The Issue: Qatar University has been recently asked (the decision was announced this week) by education authorities to switch the medium of instruction from English to Arabic, for some crucial disciplines like law, media studies, business administration and international affairs.


The move has been welcomed by those who feel that one should learn a subject in one’s native language and simultaneously learn English to be prepared to pursue higher studies abroad. But what is being doubted is whether the university would be able to implement the change in the medium of instruction in such a short span of time. Spring holidays have begun and the university administration doesn’t really have much time to switch to the new medium of instruction, which calls for not only text books and other reading materials in Arabic for the above key streams but also able and experienced teachers who could impart quality education in these disciplines. Then, the question of what happens to the existing faculty members who have been giving instructions in the said streams in English, needs to be resolved amicably. The university administration should keep in mind that undue delays in implementing the change would make it vulnerable to widespread criticism in the local media from the students, their parents or guardians and the community as a whole. The decision-makers should also bear in mind that the students doing law, media, business and international affairs courses in the university which would now be taught in Arabic are able to compete in the job market. Studies suggest that students learning a subject in their native language tend to master the subject better provided they simultaneously learn the English language, than those whose mother tongue is not English but they are taught a subject in the English medium. Qatar University switching the medium of instruction for the key study streams is thus, laudatory, but the students would do better not to ignore learning English on the sidelines of their main studies. The move is also heartily welcomed because Qatari students, especially, those seeking admission to law, media studies, business administration or international affairs studies were until now required to have high scores (in secondary education) only to be enrolled for a ‘Foundation Program’ of a year’s duration. Only if they acquired a high grade point average (GPA) in this Programme were they admitted to one of the above courses. There were many who couldn’t even qualify the ‘Programme’ to be able to seek entry to the above disciplines.

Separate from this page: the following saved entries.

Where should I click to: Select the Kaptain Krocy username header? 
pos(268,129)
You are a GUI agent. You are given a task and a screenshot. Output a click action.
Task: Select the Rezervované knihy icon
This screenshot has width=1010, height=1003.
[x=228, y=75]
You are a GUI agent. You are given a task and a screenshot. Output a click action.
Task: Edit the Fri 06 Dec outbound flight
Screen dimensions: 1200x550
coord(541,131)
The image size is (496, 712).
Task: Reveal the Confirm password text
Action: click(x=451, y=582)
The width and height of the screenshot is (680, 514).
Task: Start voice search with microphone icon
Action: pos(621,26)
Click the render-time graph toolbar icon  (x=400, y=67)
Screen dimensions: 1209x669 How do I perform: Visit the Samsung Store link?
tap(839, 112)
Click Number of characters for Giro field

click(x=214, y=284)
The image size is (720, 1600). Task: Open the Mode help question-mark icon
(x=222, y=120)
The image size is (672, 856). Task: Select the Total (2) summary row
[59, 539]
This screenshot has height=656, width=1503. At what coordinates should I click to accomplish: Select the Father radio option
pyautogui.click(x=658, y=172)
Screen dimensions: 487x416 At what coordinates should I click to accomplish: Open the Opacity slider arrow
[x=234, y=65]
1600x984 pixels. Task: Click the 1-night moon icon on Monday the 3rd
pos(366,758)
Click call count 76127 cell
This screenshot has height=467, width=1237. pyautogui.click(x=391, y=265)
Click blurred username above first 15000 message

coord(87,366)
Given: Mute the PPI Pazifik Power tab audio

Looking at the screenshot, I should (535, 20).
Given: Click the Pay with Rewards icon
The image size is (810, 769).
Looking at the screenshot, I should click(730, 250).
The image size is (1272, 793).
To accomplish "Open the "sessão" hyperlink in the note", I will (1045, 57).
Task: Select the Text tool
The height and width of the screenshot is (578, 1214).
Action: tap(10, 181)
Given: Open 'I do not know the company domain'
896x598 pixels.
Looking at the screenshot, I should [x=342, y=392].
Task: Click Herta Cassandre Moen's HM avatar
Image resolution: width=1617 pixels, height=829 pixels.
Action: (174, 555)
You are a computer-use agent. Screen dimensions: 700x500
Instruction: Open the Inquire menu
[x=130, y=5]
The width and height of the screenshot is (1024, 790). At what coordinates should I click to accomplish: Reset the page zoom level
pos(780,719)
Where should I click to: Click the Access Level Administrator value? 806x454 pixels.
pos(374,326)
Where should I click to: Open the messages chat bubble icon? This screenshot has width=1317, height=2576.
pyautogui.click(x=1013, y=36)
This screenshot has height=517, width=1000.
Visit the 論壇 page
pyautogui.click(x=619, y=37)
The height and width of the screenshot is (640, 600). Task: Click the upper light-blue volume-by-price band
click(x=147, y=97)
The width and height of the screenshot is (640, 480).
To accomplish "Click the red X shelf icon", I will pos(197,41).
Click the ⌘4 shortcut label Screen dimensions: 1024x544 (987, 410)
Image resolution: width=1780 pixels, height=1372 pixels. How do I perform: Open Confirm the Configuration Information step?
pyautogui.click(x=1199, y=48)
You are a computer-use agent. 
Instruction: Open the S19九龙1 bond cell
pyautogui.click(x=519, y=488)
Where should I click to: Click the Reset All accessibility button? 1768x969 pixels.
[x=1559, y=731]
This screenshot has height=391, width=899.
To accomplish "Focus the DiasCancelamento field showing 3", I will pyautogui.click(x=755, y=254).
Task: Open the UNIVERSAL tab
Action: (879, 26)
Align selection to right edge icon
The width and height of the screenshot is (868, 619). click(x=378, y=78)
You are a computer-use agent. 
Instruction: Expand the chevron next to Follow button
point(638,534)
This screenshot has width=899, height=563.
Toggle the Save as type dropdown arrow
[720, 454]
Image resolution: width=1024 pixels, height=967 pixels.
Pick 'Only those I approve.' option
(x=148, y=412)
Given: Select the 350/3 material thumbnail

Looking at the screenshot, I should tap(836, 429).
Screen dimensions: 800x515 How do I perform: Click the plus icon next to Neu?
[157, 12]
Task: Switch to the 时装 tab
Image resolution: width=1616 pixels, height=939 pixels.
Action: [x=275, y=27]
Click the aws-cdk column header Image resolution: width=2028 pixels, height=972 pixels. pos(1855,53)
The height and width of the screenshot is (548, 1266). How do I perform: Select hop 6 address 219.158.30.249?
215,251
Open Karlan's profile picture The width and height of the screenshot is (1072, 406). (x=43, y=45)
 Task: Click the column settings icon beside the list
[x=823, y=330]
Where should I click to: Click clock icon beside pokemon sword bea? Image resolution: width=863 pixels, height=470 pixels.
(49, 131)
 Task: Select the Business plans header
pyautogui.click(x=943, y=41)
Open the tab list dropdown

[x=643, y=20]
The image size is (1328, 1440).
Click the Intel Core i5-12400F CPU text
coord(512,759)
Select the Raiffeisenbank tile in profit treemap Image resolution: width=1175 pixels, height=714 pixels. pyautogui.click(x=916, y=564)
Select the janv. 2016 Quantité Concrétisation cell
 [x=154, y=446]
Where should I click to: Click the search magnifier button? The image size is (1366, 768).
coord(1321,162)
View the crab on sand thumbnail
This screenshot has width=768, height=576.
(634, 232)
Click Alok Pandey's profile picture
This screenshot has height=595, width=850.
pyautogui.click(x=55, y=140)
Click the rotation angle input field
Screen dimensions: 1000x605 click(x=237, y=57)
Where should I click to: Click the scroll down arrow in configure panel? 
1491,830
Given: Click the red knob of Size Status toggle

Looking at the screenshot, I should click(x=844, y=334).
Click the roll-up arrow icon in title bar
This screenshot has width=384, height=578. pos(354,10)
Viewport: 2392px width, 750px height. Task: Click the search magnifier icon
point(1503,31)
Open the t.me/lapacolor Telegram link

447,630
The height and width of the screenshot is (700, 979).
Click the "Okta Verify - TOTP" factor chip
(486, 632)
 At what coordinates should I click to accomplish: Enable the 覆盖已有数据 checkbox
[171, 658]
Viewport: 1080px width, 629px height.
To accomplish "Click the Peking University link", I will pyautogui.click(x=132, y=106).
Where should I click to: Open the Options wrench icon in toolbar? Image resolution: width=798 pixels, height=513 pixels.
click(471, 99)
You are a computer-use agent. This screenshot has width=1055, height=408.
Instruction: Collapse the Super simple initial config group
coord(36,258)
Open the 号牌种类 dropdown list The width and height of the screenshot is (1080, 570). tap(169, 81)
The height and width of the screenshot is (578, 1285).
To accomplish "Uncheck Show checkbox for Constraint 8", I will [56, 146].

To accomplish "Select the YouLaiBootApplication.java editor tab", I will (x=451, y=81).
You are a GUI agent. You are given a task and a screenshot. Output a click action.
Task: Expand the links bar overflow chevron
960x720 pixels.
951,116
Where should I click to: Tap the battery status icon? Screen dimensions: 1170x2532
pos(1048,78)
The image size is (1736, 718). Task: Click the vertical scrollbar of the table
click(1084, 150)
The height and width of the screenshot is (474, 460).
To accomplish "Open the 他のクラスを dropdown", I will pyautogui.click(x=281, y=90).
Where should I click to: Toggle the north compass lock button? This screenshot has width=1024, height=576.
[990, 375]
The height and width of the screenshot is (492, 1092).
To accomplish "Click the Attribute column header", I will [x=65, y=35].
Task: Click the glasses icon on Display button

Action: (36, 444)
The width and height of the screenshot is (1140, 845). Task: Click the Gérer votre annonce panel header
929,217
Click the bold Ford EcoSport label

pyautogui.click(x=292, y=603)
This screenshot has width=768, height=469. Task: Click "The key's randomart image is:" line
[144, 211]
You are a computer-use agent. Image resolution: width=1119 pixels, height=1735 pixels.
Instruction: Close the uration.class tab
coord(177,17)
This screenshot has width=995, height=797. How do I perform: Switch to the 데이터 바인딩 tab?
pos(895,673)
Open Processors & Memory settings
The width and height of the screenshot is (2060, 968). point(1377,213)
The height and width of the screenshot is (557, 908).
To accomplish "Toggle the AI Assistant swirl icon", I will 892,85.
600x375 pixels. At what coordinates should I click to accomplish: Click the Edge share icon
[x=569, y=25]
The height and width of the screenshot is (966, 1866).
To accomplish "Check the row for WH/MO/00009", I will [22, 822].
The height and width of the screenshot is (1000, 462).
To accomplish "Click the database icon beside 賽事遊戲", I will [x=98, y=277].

Such students found the ‘Foundation Programme’ that focused on students acquiring basic skills in English, mathematics and computers, not only tough and unwanted but also a sheer waste of time.Many of them were, thus, forced to seek admission to universities in Sharjah or Jordan, among other countries, and ironically, they landed jobs here as well with ease, mainly in the government, once they returned with a graduate degree.


But a Qatari graduate, in order to have a graduate degree from Qatar University, had to undergo so much of ‘trouble’.


“Now, with the medium of instruction being Arabic for the four major disciplines, Qatar University graduates from these streams wouldn’t have to now waste a year of their life cycle,” a critic told this newspaper not wanting his name in print.


He said that there are examples worldwide, and in the neighbouring Saudi Arabia as well, that for a university to be of international acclaim and standard it need not compulsorily impart education in English.


“The focus on teaching should be on the content of a subject rather than being on English which is merely a medium of instruction,” said the critic.


He said that what had been happening at Qatar University in the above streams was that students were made to concentrate on the learning of English rather than the subject. “So we welcome the move but are suspicious if the university administration would be able to implement the decision in such a short span of time,” he said. The Peninsula






8 thoughts on “Language of instruction: how Qatari ambition just does not stop!

  1. Jonas Rye Nielsen

    Thank you for another good article 😉 It is really interesting if you look at how they will invent the technical terms 🙂 I think they will be inspired by the language academies and the methods used there. What do you think?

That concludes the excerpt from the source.